Em meio às investigações policiais sobre bebidas adulteradas no estado do Rio de Janeiro, o diretor médico do Complexo Hospitalar de Niterói (CHN), Dr. Felipe Ribeiro Henriques, faz um alerta contundente: a ingestão de metanol — solvente industrial proibido em bebidas — pode causar danos neurológicos graves, falência renal e até cegueira. Em um vídeo no Instagram @chnniteroi, o doutor detalha os riscos e os protocolos médicos adotados em casos suspeitos.

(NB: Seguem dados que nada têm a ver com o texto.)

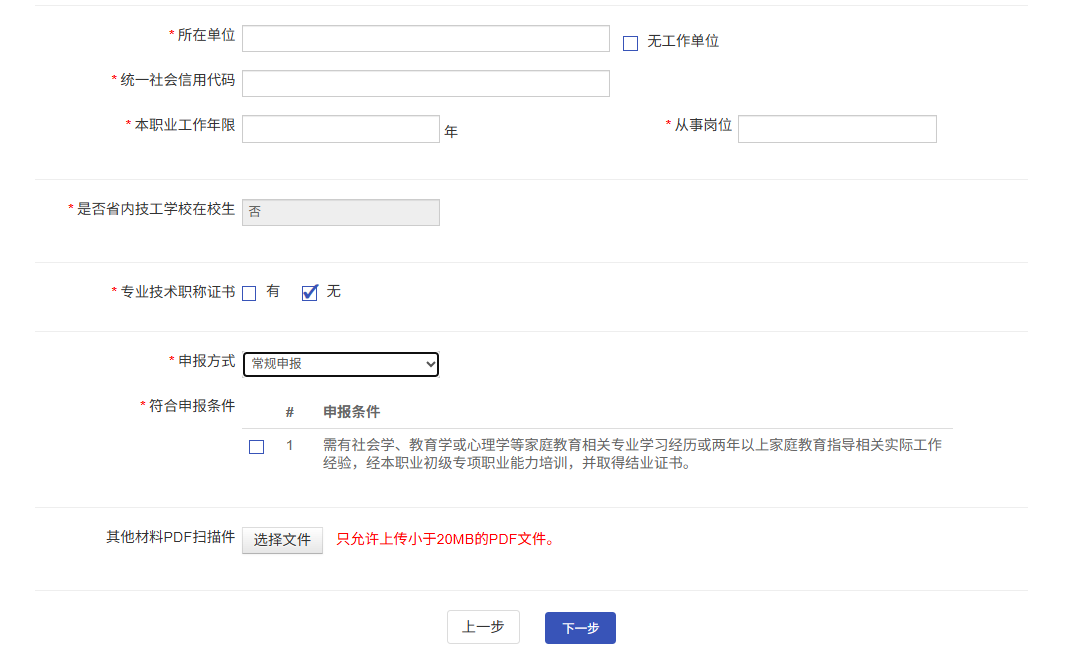Image resolution: width=1067 pixels, height=653 pixels.
Task: Click the 其他材料PDF扫描件 label text
Action: 170,537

“O grande perigo é que o metanol pode promover danos às nossas células neurológicas, ao sistema urinário e, especialmente, ao nervo óptico”, afirma o especialista.
A fala do médico ganha relevância diante de ações recentes da Polícia Civil, que investigam a falsificação de bebidas alcoólicas em diversos pontos do estado. Em Niterói, um caso suspeito de intoxicação mobilizou autoridades sanitárias, embora exames tenham descartado a presença da substância. Ainda assim, o episódio reforçou o alerta nas unidades de saúde da região.

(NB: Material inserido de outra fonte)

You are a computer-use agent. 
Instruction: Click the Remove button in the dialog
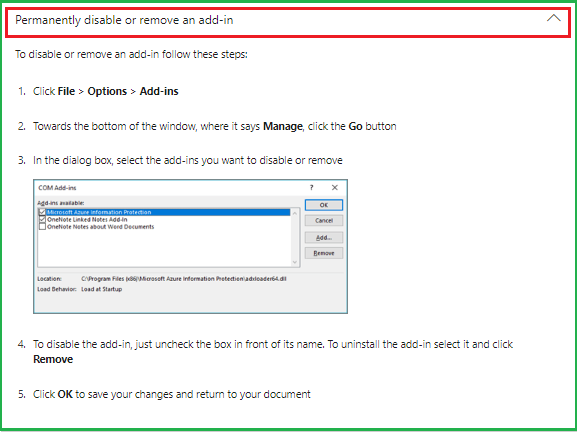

Paralelamente, a Polícia Civil do Rio de Janeiro intensificou operações para combater a falsificação de bebidas. A Delegacia de Repressão aos Crimes Contra a Propriedade Imaterial (DRCPIM) realizou ações em mais de 30 estabelecimentos, apreendendo milhares de garrafas com suspeita de adulteração — algumas com indícios de uso irregular de metanol.
Diante desse cenário, o Dr. Felipe Ribeiro Henriques, explica a seguir os riscos e reforça os protocolos de atendimento emergencial para casos suspeitos de intoxicação:
“O metanol é um solvente utilizado na indústria que, em tese, não deve estar presente na nossa mesa. O grande perigo é que o metanol pode promover dano nas nossas células neurológicas, no nosso sistema urinário, danos renais, e um ponto de atenção especial no dano neurológico é o nervo óptico e as estruturas relacionadas à nossa visão. A primeira coisa que você deve fazer é ir direto a um hospital, procurar atendimento médico.
Se você fez ingesta de bebida que tem procedência duvidosa e não é possível atestar a qualidade do conteúdo daquela garrafa, daquele recipiente, você deve buscar atendimento médico porque os sintomas podem evoluir rapidamente. Diante da história clínica do paciente, o médico e o serviço colocam esse paciente sob monitorização, instalam um acesso venoso, imediatamente para disponibilizar o antídoto específico e, eventualmente, o paciente grave é encaminhado para a terapia intensiva e nela, se preciso for, a gente faz a hemodiálise para remover tanto o metanol e para estabilizar o paciente e devolvê-lo para sua casa com segurança e com qualidade de vida.”